Amid concerns about development projects exceeding water supplies, the Newhall County Water District board rejected a planning document that estimates water availability in the Santa Clarita Valley.
In a split decision, the board voted 3 to 2 Thursday night to approve a resolution expressing a “lack of confidence” in the area’s main water plan, which was produced in 2000 by consultants under the supervision of four of the valley’s water agencies, including the Newhall district.
The decision could hinder pending commercial, residential and municipal construction projects in this rapidly growing area of north Los Angeles County when the board measures the projects against water availability.
Chairwoman Lynne Plambeck, who supported the resolution, said Friday that the planning document offered optimistic projections of future water availability that could have disastrous results during sustained droughts.
Plambeck also said that the document counted area wells polluted with ammonium perchlorate as viable water sources.
“We want the planning department, the county and the city to realize that the water in the Urban Water Management Plan is not really here -- it’s paper water,” she said.
Opponents contend that the tiny water district, which supplies water to about 8,500 customers, is premature in attempting to reassess the regional water plan before its review date in 2005. The Newhall County Water District should wait a year and work cooperatively with other water agencies rather than striking out on its own, they said.
Board members of the Castaic Lake Water Agency, one of the other districts that supervised the planning document, approved a resolution earlier this week supporting the projections in the current Urban Water Management Plan.

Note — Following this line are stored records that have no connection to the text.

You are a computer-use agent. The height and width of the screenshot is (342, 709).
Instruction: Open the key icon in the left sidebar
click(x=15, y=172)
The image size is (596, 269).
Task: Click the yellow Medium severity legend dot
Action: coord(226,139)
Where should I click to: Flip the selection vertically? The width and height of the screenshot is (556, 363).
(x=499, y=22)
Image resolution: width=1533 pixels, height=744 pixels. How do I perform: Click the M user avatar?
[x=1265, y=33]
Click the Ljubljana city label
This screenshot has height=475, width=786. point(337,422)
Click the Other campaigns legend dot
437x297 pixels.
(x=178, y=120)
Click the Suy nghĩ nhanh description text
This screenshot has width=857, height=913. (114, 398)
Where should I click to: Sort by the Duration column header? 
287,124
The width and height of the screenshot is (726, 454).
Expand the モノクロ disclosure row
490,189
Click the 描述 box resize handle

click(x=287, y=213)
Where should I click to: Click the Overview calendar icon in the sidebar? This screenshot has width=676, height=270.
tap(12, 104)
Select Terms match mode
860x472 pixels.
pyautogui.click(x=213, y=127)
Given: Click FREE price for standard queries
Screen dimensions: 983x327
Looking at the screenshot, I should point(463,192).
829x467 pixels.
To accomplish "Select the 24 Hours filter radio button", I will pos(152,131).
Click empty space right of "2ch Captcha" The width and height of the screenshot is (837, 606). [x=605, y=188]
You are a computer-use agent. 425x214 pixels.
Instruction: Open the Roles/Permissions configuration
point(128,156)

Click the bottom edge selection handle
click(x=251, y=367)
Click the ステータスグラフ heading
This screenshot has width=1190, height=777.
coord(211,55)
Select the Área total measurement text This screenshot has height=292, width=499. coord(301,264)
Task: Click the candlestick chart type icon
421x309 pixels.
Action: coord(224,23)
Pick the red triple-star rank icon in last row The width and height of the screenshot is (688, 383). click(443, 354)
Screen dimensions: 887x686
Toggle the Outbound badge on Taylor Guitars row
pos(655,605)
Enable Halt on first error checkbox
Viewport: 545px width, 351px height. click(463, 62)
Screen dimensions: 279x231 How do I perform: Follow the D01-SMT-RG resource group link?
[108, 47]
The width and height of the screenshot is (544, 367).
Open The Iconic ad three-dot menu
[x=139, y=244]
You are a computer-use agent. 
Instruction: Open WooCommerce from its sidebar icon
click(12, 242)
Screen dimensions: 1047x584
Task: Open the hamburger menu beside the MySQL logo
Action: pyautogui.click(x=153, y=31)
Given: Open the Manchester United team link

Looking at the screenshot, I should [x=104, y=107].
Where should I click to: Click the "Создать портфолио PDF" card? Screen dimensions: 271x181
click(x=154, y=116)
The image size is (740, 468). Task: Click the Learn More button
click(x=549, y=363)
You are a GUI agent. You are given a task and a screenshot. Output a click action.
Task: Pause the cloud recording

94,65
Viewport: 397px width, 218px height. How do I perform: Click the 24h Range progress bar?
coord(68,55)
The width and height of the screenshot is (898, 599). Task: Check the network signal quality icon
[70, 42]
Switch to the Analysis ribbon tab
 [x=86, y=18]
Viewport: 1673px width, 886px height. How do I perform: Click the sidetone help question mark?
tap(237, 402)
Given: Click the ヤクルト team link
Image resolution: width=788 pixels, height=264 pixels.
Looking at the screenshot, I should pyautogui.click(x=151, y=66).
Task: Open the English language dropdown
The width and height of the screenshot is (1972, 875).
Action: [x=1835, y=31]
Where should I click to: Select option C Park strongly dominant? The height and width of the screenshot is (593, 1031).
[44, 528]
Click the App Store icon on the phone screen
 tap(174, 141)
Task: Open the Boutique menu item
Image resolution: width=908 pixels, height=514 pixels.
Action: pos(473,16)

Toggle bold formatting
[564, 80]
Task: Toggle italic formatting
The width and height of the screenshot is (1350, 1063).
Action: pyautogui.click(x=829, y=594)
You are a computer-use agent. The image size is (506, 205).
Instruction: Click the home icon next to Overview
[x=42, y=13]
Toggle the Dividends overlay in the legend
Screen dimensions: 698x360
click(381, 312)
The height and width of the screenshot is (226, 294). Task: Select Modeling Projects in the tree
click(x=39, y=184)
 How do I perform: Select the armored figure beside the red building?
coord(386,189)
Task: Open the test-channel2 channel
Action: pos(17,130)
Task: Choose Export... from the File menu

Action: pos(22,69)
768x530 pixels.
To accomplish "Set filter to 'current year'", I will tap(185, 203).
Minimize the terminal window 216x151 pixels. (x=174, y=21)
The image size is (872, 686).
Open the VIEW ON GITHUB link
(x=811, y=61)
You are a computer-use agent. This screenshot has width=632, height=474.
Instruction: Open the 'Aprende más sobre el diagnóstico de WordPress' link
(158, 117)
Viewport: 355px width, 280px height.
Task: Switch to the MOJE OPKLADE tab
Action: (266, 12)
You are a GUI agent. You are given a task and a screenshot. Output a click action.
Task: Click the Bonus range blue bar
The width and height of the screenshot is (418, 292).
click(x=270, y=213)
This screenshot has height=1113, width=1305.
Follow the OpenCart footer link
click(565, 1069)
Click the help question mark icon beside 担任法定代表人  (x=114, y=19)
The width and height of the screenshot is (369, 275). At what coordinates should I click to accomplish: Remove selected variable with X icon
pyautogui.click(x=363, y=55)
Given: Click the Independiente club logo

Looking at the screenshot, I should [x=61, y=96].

“We believe the numbers are good,” said Mary Lou Cotton, the agency’s spokeswoman. “It has been found to be an adequate and useful plan.”
The Santa Clarita City Council also supported a resolution condemning the Newhall water district’s decision to reject the plan.
Even so, a leading environmental group praised the Newhall County Water District for its water-management practices.
“We commend the district for accurate water reporting,” said Johanna Zetterberg, conservation program coordinator for the Sierra Club’s Angeles Chapter. “Water that is polluted should not be considered available.”